Bir süre daha konuşup telefonu kapattım. Beklenen son yaklaşıyordu. Kafamı çevirip Uğur'a baktım. Yanına ilerleyip telefonu verdim. Endişeyle suratına baktım. Şuan tam anlamıyla küçük bir çocuk gibi duruyordum. Canavar ile karşılaşmış hatta köşeye sıkışmış ve elinden bir şey gelmeyen bir çocuk...

''Şimdi sıra bende.'' Üzerime doğru yürüyüp beni duvara yasladı. Nefes alışverişlerim hızlanmıştı. Yüzüme doğru yaklaşınca gözlerimi kapattım. Dudaklarımı sıkıca birbirine bastırmamla homurdandı. Anında gözlerimi açıp suratına baktım.

''Eğer dudaklarını kapatıp öpmeme izin vermezsen, dokunuşlarıma izin vermen gerekir.'' Bedenime dokunmasından iyidir diye düşünüp dudaklarımı araladım. Anında kafasını eğip dudaklarını dudaklarıma değdirdi. Gözlerimi kapatıp öpmesine izin verdim. Ben herhangi bir karşılık vermiyordum. Bunu anlayınca dudaklarım üzerinden söylendi.

''Karşılık ver.'' Dudaklarımı hareket ettirmemle dilini içeri sokmak için hamle yaptığında geri çekildim.

''Sadece küçük bir öpücüktü.'' Islak dudaklarıma bakıp küçük bir öpücük kondurdu.

''Tamam sinirlenme hemen.'' Gülüp tekrar dudaklarıma uzandığı sırada kapı çaldı.

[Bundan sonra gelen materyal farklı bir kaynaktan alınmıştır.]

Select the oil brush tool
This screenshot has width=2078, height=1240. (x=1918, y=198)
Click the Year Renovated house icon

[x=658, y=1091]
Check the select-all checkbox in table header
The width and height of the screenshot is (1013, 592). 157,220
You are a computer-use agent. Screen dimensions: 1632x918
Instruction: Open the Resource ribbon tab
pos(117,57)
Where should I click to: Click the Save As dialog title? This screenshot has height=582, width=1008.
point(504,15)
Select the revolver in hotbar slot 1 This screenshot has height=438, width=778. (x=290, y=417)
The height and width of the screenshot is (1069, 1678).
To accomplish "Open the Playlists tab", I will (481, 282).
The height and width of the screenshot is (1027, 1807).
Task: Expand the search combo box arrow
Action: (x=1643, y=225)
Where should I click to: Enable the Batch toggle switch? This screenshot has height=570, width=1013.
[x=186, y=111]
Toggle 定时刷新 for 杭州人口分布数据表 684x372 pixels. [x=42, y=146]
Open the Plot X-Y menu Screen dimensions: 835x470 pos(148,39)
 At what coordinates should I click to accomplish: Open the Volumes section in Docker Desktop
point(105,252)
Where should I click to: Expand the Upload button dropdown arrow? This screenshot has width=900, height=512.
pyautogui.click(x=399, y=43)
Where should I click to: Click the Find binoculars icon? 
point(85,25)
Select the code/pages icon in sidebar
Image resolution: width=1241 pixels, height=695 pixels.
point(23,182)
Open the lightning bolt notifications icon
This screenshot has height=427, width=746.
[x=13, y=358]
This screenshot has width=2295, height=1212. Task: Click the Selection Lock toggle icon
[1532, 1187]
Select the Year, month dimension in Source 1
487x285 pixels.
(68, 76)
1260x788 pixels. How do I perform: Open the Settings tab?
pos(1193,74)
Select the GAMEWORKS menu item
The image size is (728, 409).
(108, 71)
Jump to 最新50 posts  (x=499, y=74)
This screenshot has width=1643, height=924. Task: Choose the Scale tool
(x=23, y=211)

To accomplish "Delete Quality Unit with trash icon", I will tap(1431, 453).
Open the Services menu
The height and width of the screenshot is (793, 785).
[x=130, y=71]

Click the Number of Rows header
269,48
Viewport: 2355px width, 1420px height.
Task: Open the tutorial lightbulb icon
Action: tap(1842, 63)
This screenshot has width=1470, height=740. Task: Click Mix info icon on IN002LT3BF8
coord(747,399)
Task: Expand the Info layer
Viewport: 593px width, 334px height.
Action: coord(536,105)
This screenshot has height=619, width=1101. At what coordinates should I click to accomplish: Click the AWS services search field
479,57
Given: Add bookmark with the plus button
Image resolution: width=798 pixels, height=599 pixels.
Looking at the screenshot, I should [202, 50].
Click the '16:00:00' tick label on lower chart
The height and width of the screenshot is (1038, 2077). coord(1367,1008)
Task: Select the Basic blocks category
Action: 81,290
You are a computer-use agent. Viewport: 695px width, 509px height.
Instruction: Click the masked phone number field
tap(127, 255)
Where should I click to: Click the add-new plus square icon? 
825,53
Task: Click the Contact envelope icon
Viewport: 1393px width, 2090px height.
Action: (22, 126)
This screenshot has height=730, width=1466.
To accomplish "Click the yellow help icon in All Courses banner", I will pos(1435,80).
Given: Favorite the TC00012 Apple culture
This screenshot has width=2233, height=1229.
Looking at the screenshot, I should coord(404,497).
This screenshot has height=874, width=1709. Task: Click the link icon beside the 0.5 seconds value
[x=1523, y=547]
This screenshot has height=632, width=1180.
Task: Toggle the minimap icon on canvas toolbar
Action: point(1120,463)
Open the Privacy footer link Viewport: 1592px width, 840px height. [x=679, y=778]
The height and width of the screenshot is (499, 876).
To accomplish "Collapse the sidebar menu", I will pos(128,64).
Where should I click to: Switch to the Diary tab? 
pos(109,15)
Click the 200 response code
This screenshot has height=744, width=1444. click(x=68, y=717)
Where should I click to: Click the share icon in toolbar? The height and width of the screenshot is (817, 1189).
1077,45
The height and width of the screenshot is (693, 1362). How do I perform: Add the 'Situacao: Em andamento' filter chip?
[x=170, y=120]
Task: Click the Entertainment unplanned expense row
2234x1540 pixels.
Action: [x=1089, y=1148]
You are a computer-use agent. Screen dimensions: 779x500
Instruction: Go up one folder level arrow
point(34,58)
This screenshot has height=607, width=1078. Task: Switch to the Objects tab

''Uğur hadi çık diğer mahkumlar geldi'' dedi Kadir gardiyan kapının arkasından. Uğur homurdanıp bana baktı. Dudaklarıma uzanıp öpücük kondurup alt dudağımı ısırdı.

Arkaya doğru adım atıp son kez gülüp kapıya gitti. O gidince yaslandığım yerden doğrulup kolumla dudaklarımı sildim.

''Şerefsiz herif resmen sömürdü beni.'' İçeriye gelenlerle yerdeki bezleri alıp temizliğe başladım. Dolabın camından baktığımda dudaklarımın kızardığını gördüm. Umarım temizlik bitene kadar geçerdi.


*****


Temizlik bittikten sonra koğuşa döndüm. Direkt tuvalete gidip yüzümü yıkayıp ağzımı çalkaladım. Az bir şey kızarıklık vardı. Boş verip içeriye girdim. Kimseye bakmadan yatağıma ilerledim. Mert beni görünce yanıma geldi. Yüzüme bir bakış atıp gideceği sırada dudaklarıma kaydı bakışları. Dehşetle açıldı gözleri.

''Dudaklarına ne oldu?''

''Sana ne?'' Yanıma yaklaştığı sırada kolumla savurdum.

''Ne yapıyorsun be!''

''Bir şey mi yaptınız?''

''Saçmalama dişlerimle yoldum sadece. Bir de sana açıklama yapıyorum.'' deyip yatağa girdim.

''Öyle bir şey olamaz zaten. Neler düşünüyorum ben'' deyip kafasını iki yana sallayıp güldü. Salak herif. Beni içerde yiyip bitirdi diyemedim tabi.

Göz devirip yastığa gömüldüm. Bir süre sonra uykuya daldım.